24.0 Children
painful for children
All of the participants in this
study mention children in one way or another in relation to shame. They speak
of children a total of 124 times in the interviews (appendix 4) and thereby
being the form of significant others that are most referred to. This might indicate
that children are the prime focus at the Incest Centre, both among employees
and users. In this chapter, I will focus on Child-Blaming and Child-Shaming,
which on the background from the informants, seem to be when children are given
the responsibility for sexual abuse and condemned (both by themselves and
others) through the use different form of shame, such as: exclusion;
disrespect; humiliation; and stigmatizing actions. Child-Blaming and Children-Shaming
has in my opinion much in common with Mother-Blaming and Mother-Shaming. Both
children and women seem to experience abuse from fathers and husbands who
oppress and victimize them to a degree that they at times become incapable of
action. They are both in need of recognition and respect instead of being
blamed and shamed.
24.1 Child-Blaming and Child-Shaming
One of the workers, Ruth, tells a
story about a young girl who learned at an early age not to complain and to do
as adults told her, even if this included being sexually abused. This girl
found that protesting and crying only made the abuse worse. When her abuser
burnt her hand on the kitchen stove, she was effectively silenced. Ruth argues
that shame is an emotion which for some people develops over time. Shame can
arise from a single act, but she argues that it often takes time for a child to
realize that the abuse is wrong. This process often starts by the child feeling
different from others and starts to believe that it is not the abuse that is
wrong but that there is something wrong with them as children.
Ruth_1: Children
learn very quickly to do as grownups say (.) and often, I can give you an example ((lifts her hand and covers
part of her mouth)). This girl learned
early on that (.) complaining didn’t
help, it only made the abuse become more severe, and it happened more often and
got violent. It didn’t help to cry either. She would just be beaten even more.
The earliest thing she could remember was when she was four years old ((she
moves her hand under her chin, covers her mouth with her thumb and looks down)) when her hand has placed on a hot burner on
a kitchen stove to get her to keep silent. It was her father who abused her (.). And from that day on, she never mentioned
the abuse with a single word, not until she grew up…I think shame is something
that builds up over time. That’s what I believe. But of course that shame can
also come from a transgression or an action (.). But it develops over a period of time, when the child moves around in
the world, and discovers that other children do not experience what they
experience, umm they think that something must be wrong with them. What is it?
Are they so ugly and terrible that they deserve all this? Umm shame in a way
develops over time to become so profound, but it is connected to offences and
results in the child feeling that it is different…When an act of abuse is over;
the child hurries to hide, so that no one can discover or see her. I think
shame also develops in relation to something, things (.) the child has been
subjected to.

Data segment

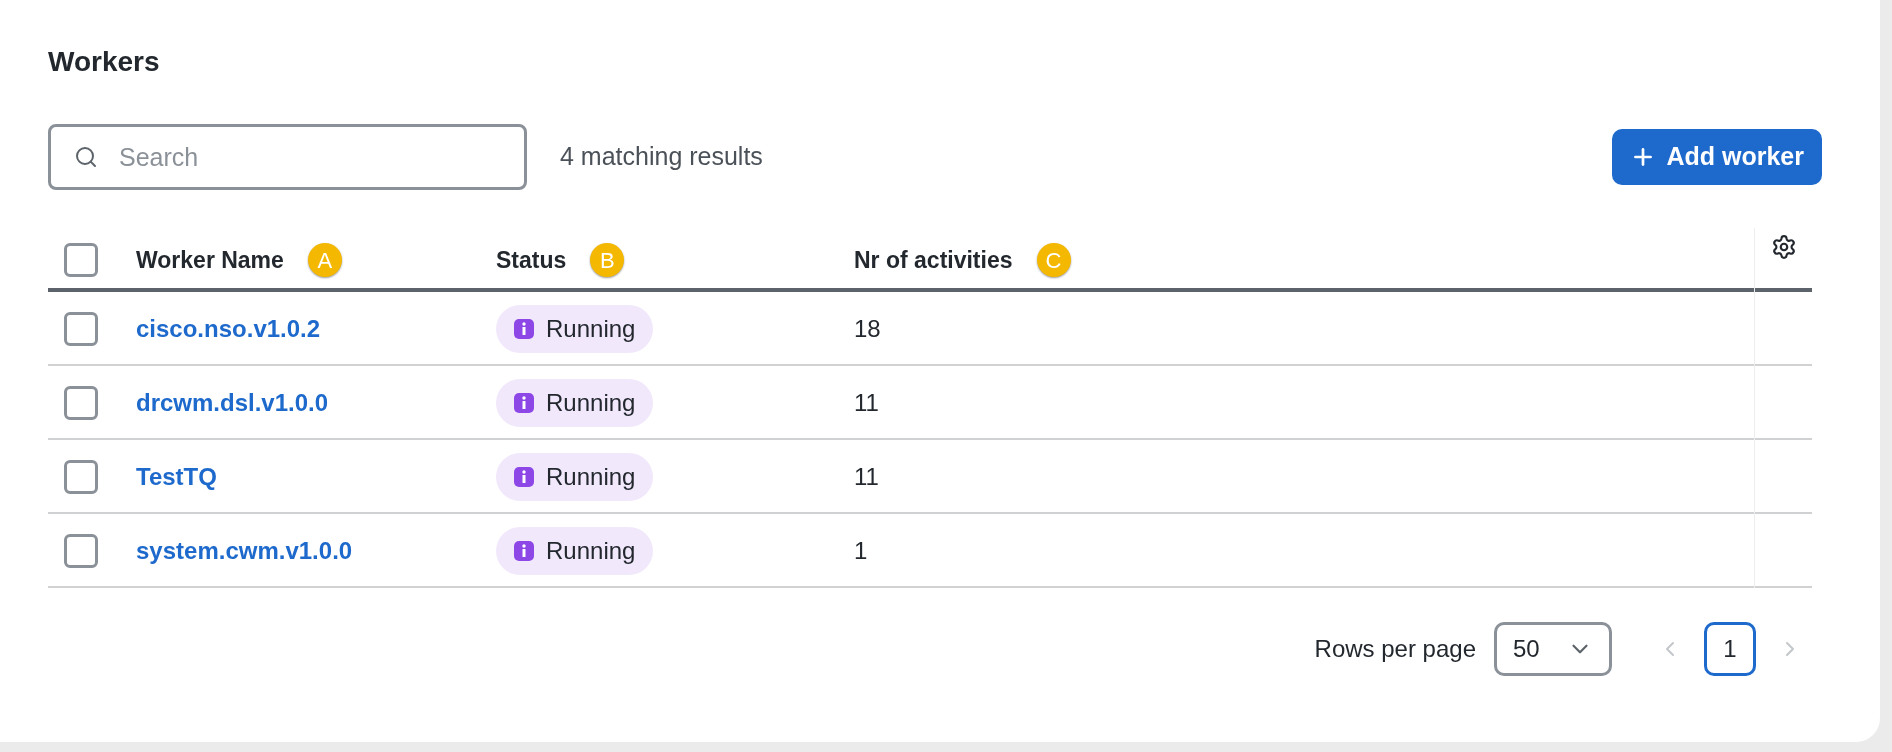 The image size is (1892, 752). I want to click on rows-per-page-label: Rows per page, so click(1395, 649).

Exercise tasks
a) Answer these questions from the chapter on children and shame:
(i) How many times do the participants speak of children in the interviews?
(ii) How old was the girl in Ruth's story at the earliest thing she could remember?
(iii) Who abused the girl in Ruth's story?
b) Write out everything in the chapter on children and shame from "Are they so" down to "subjected to.".
The listing has nothing to do with the chapter on children and shame.

Results of the exercise
a)
(i) 124 times
(ii) Four years old
(iii) Her father

b)
Are they so ugly and terrible that they deserve all this? Umm shame in a way
develops over time to become so profound, but it is connected to offences and
results in the child feeling that it is different…When an act of abuse is over;
the child hurries to hide, so that no one can discover or see her. I think
shame also develops in relation to something, things (.) the child has been
subjected to.